Xiao Jiaying, Wang Chun, Xu Gongjun
University of Washington, WA, USA.
University of Michigan, MI, USA.
Appl Psychol Meas. 2024 Sep;48(6):276-294. doi: 10.1177/01466216241265757. Epub 2024 Jul 24.
Accurate item parameters and standard errors (SEs) are crucial for many multidimensional item response theory (MIRT) applications. A recent study proposed the Gaussian Variational Expectation Maximization (GVEM) algorithm to improve computational efficiency and estimation accuracy (Cho et al., 2021). However, the SE estimation procedure has yet to be fully addressed. To tackle this issue, the present study proposed an updated supplemented expectation maximization (USEM) method and a bootstrap method for SE estimation. These two methods were compared in terms of SE recovery accuracy. The simulation results demonstrated that the GVEM algorithm with bootstrap and item priors (GVEM-BSP) outperformed the other methods, exhibiting less bias and relative bias for SE estimates under most conditions. Although the GVEM with USEM (GVEM-USEM) was the most computationally efficient method, it yielded an upward bias for SE estimates.

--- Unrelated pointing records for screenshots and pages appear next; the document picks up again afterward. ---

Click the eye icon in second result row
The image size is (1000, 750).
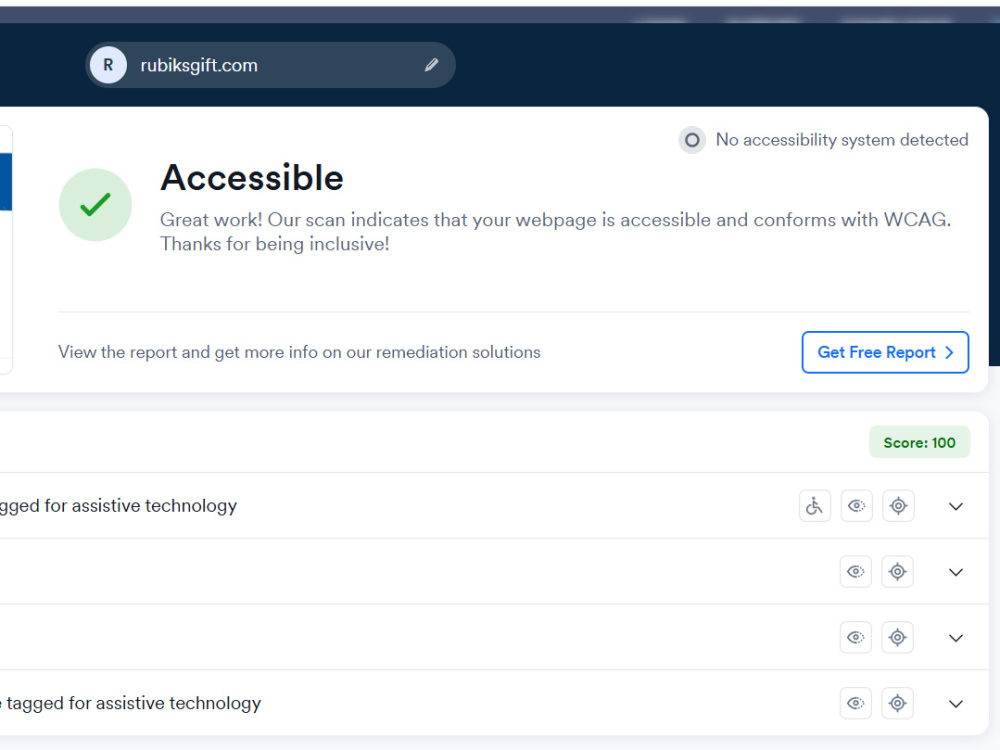pos(856,571)
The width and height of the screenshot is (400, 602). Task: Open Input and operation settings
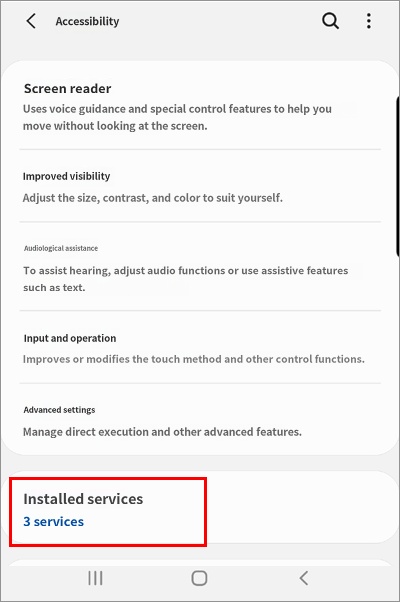tap(200, 348)
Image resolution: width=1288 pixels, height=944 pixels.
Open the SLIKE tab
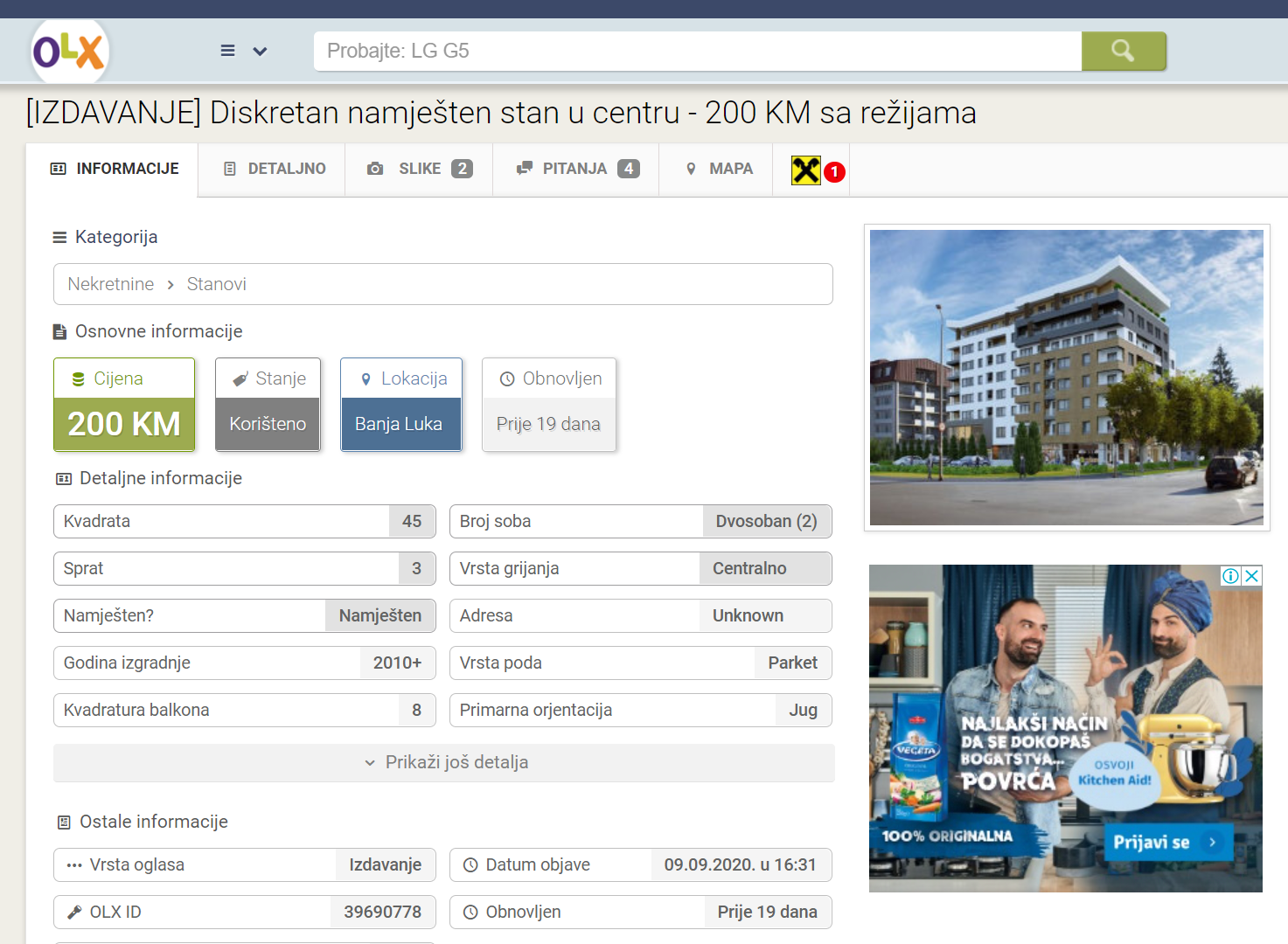click(420, 169)
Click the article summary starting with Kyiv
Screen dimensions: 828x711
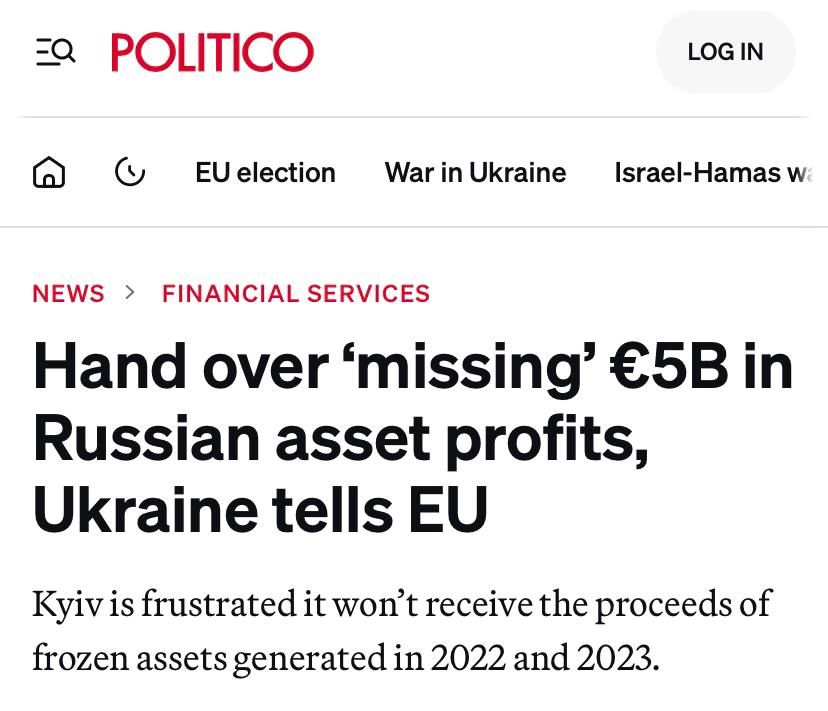(x=401, y=630)
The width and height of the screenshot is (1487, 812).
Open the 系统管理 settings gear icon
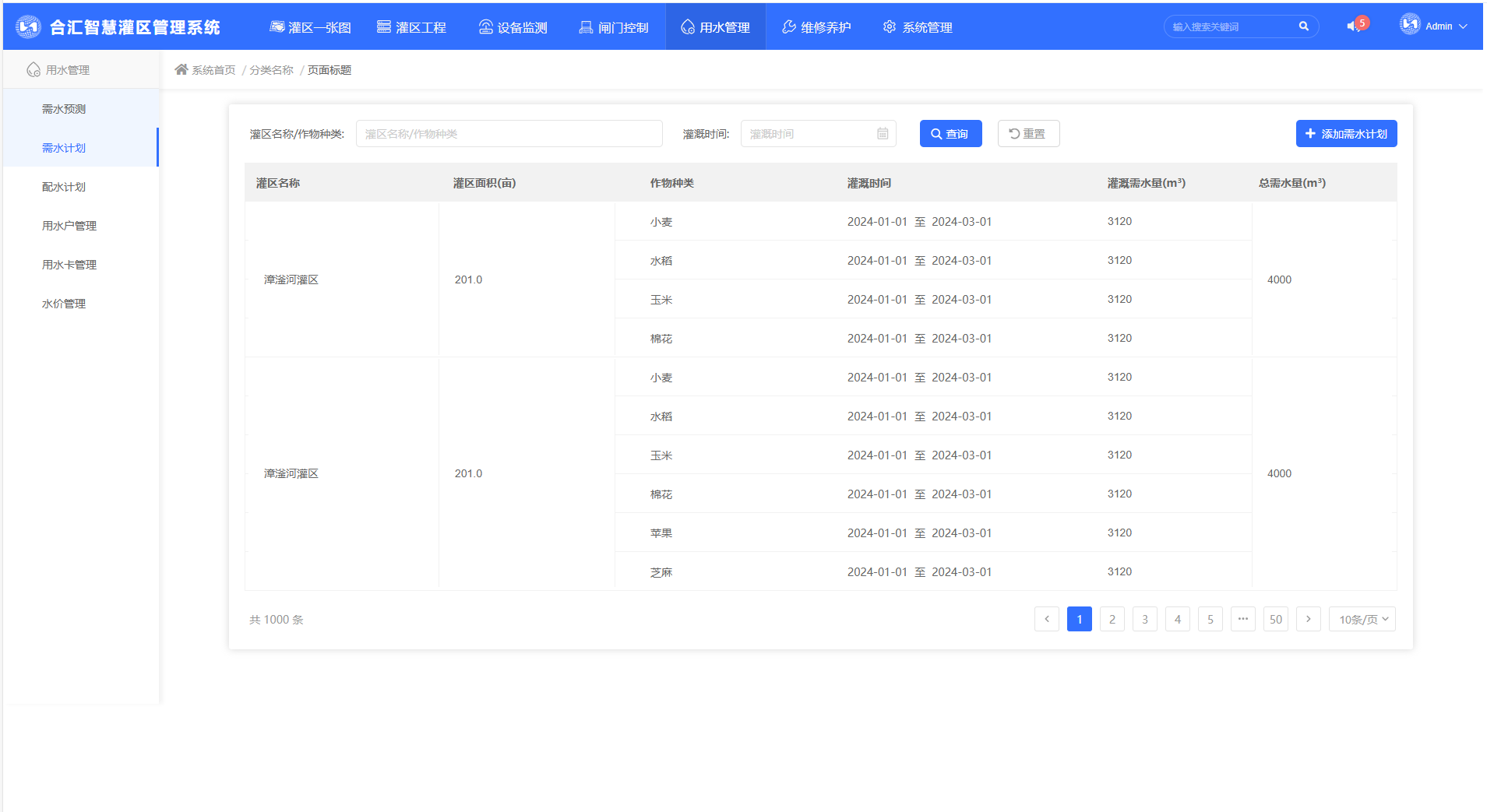(889, 26)
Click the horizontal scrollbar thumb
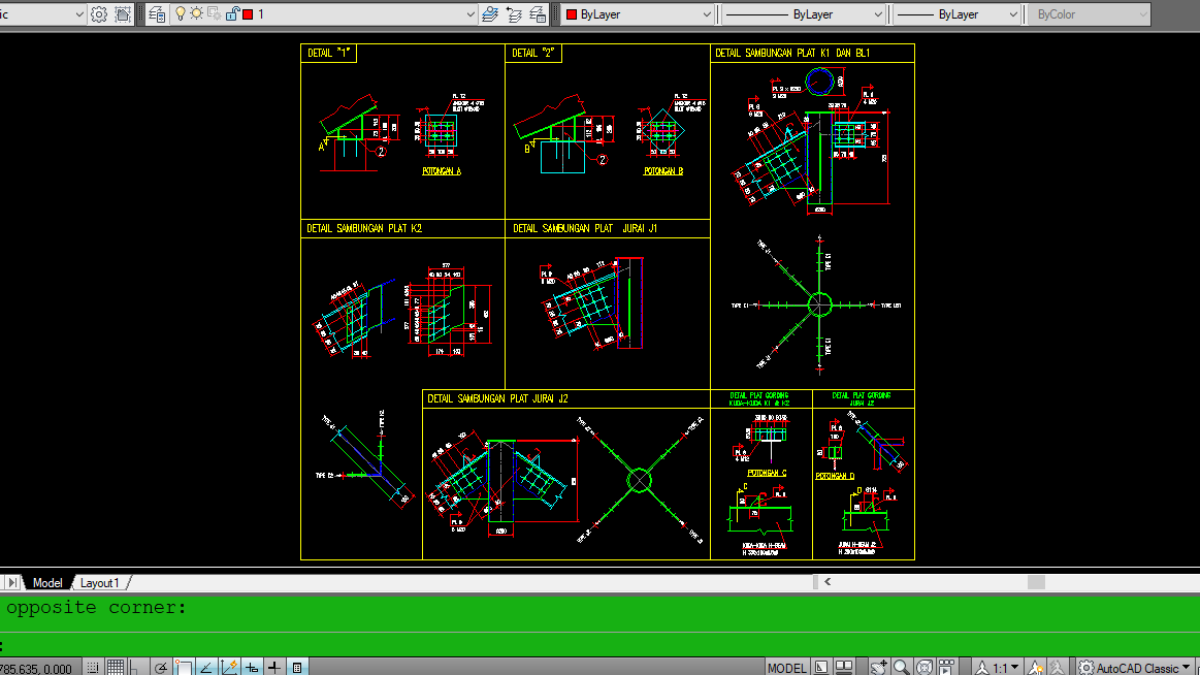1200x675 pixels. (1035, 582)
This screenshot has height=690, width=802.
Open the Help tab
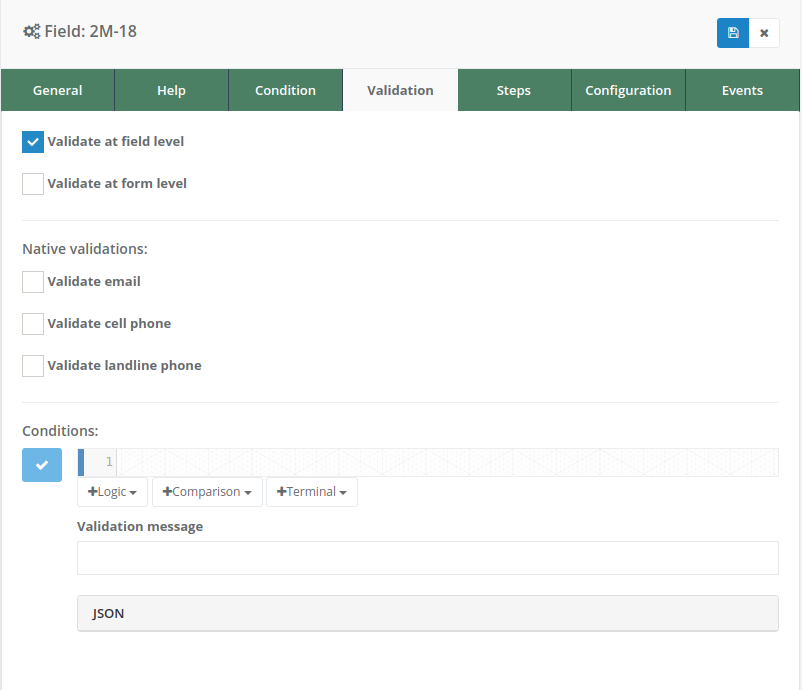pos(172,90)
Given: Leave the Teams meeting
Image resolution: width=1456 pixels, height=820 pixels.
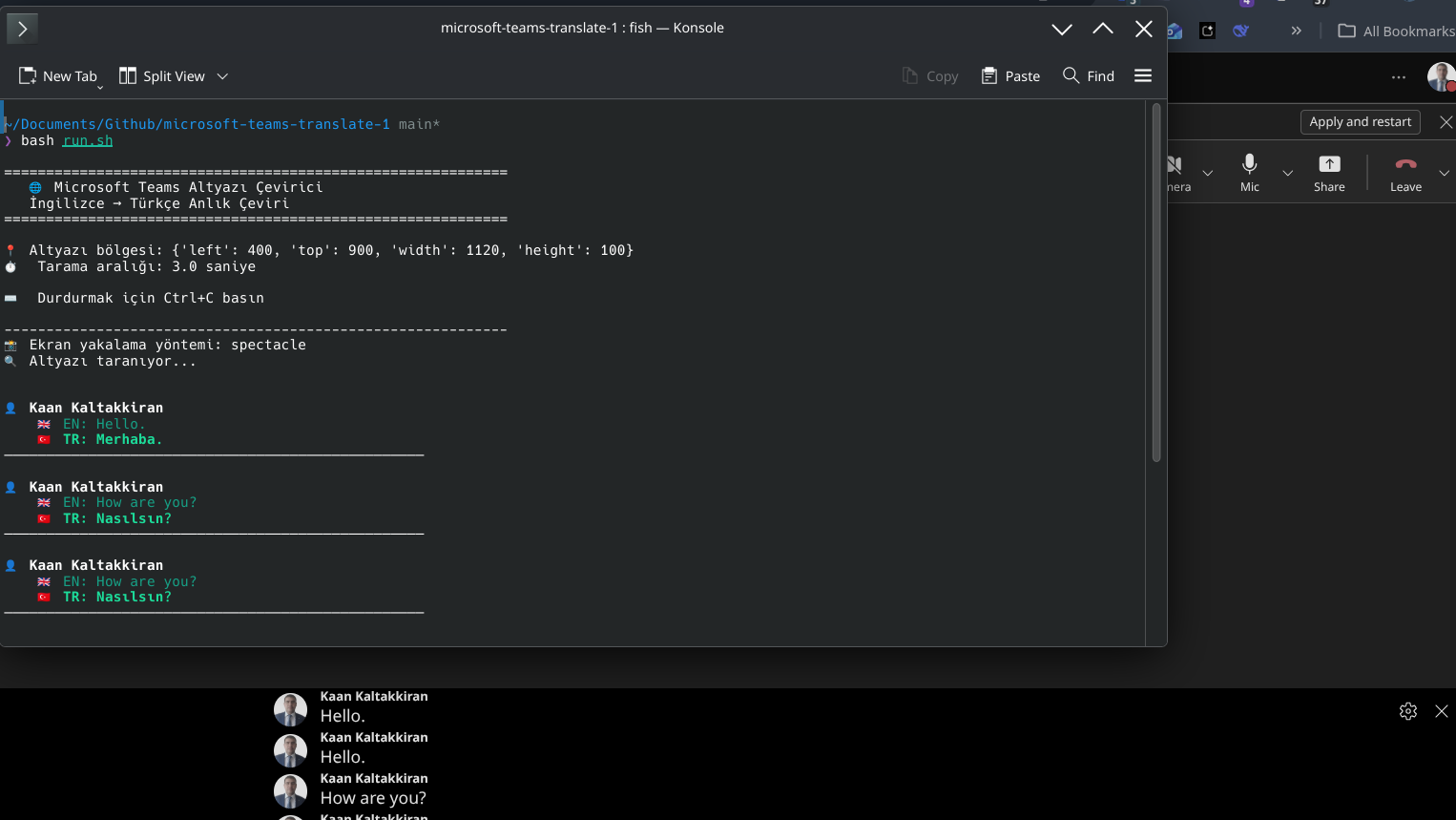Looking at the screenshot, I should pyautogui.click(x=1405, y=173).
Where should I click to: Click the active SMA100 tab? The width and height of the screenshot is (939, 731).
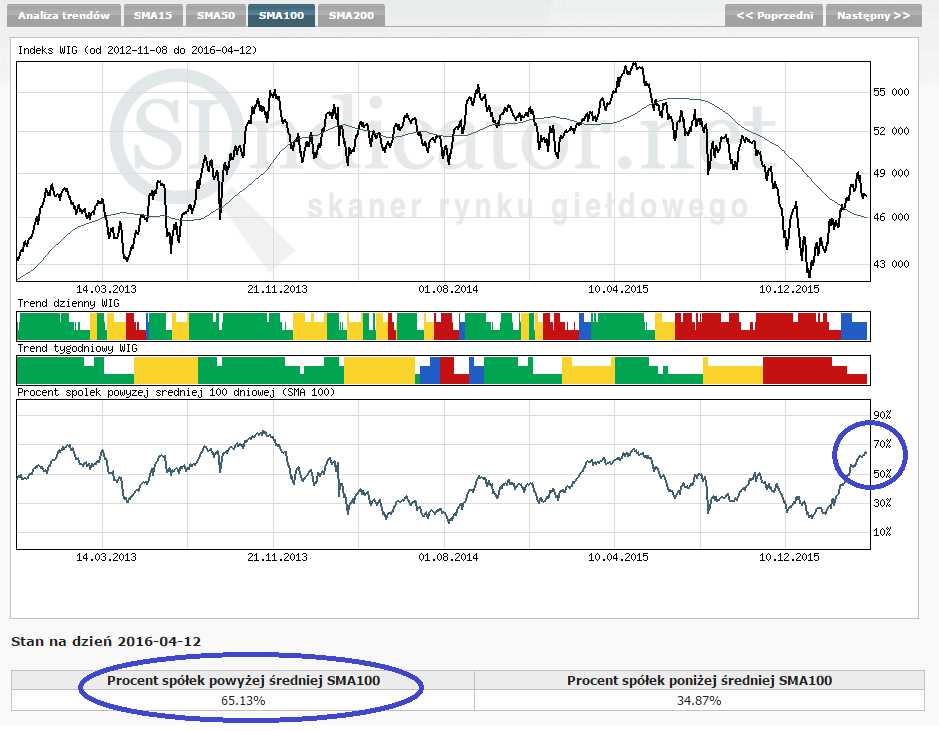click(281, 16)
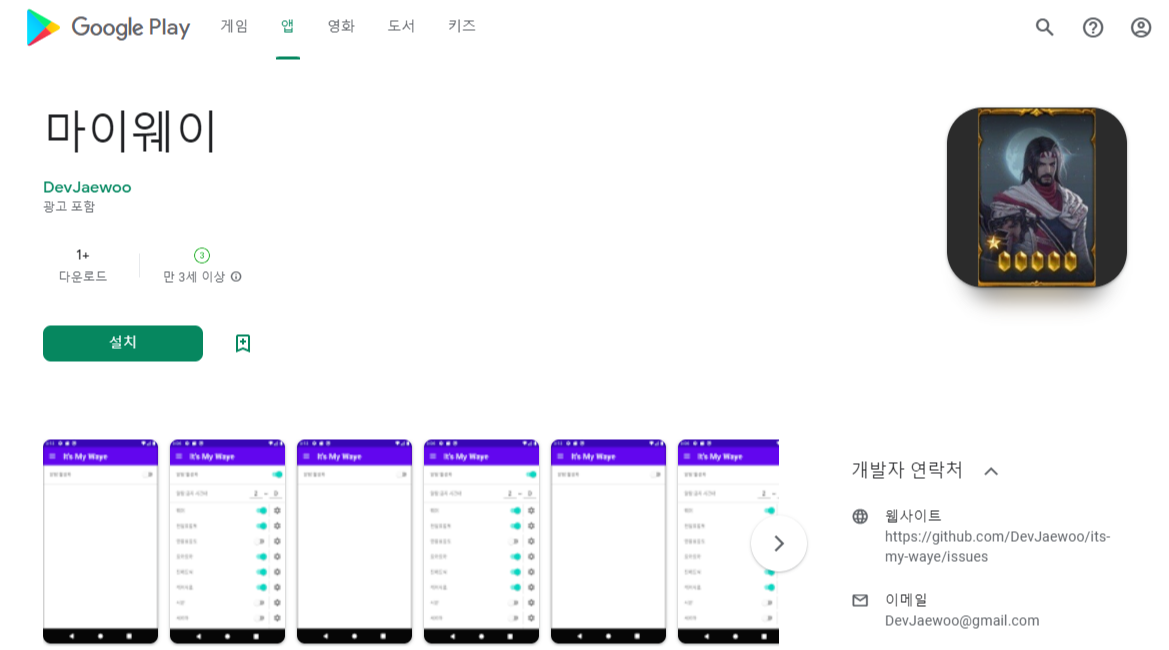Click the Google Play logo
This screenshot has height=650, width=1169.
click(108, 27)
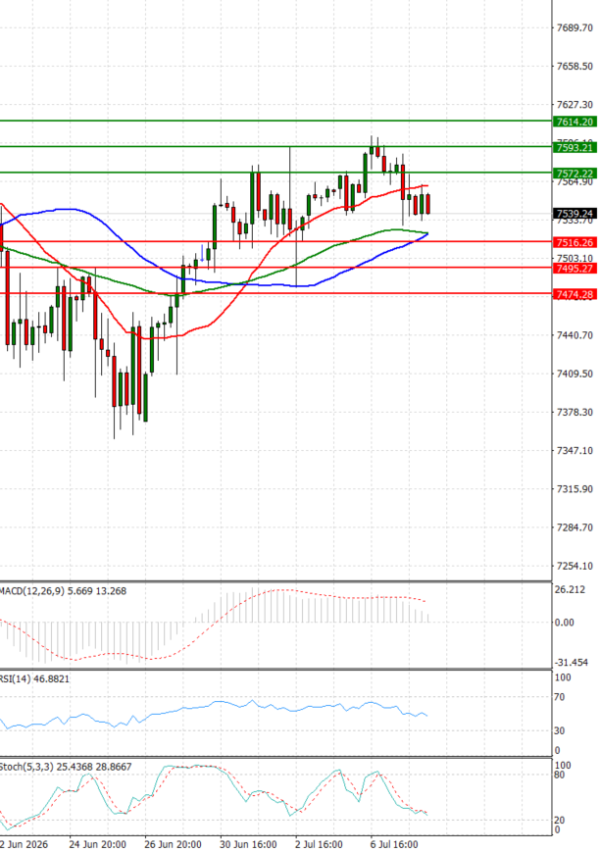
Task: Click the green 7572.22 price level label
Action: point(575,173)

准确的项目参数和标准误差(SEs)对于许多多维项目反应理论(MIRT)应用至关重要。最近的一项研究提出了高斯变分期望最大化(GVEM)算法,以提高计算效率和估计精度(Cho等人,2021年)。然而,SE估计程序尚未得到充分解决。为了解决这个问题,本研究提出了一种更新的补充期望最大化(USEM)方法和一种用于SE估计的自助法。对这两种方法在SE恢复精度方面进行了比较。模拟结果表明,带有自助法和项目先验的GVEM算法(GVEM-BSP)优于其他方法,在大多数情况下,SE估计的偏差和相对偏差较小。尽管带有USEM的GVEM(GVEM-USEM)是计算效率最高的方法,但它在SE估计上产生了向上的偏差。